In 2019, ISRG is going to create a ECDSA root certificate, which is good but ECDSA and P-256 and P-384 curves are not considered very secure by cryptographers. Also P-384 currently is not correctly implemented in OpenSSL (it is extremely slow). I think ISRG should strongly advise CA/B Forum to allow Ed25519 and Ed448 certificates and then focus on quantum computer-resistant signing algorithms.
What’s the state of support for these algorithms in browsers and other TLS clients?
Chrome/Chromium already uses Curve25519 as key exchange curve (X25519) in EDHE.
I’m always disappointed when people wait for some other party to implement something. What remains is a chicken and egg dilemma. I already know that even when Chrome/Chromium has some Ed25519 support, it will refuse to implement Ed25519 EdDSA because no CA can issue such certificates.
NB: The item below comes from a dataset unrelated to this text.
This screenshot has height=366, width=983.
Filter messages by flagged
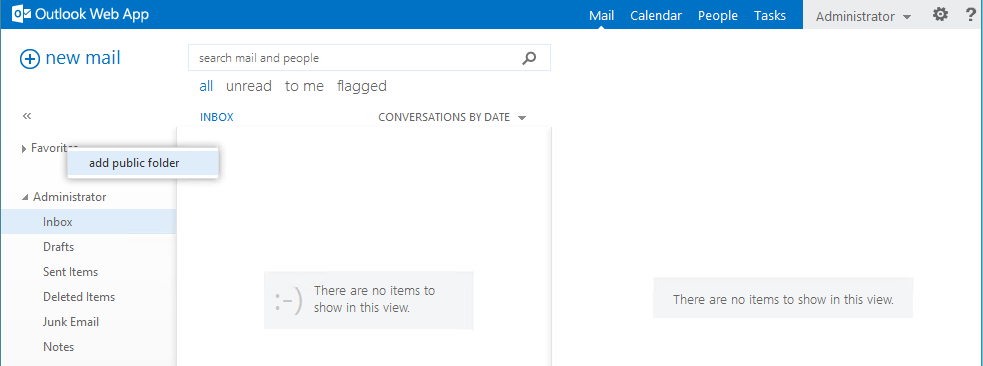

There was an interesting CA/B Forum thread in December:
Quoting Wayne from that thread:
So, if you are a cryptographer or know one who would like to work on that ticket, thay would be one way to advance the progress of EdDSA in browsers.
OpenSSL already supports Ed25519 and Ed448 certs.
openssl req -x509 -newkey Ed25519
openssl req -x509 -newkey Ed448
Some VPN providers already use them for OpenVPN server authentication.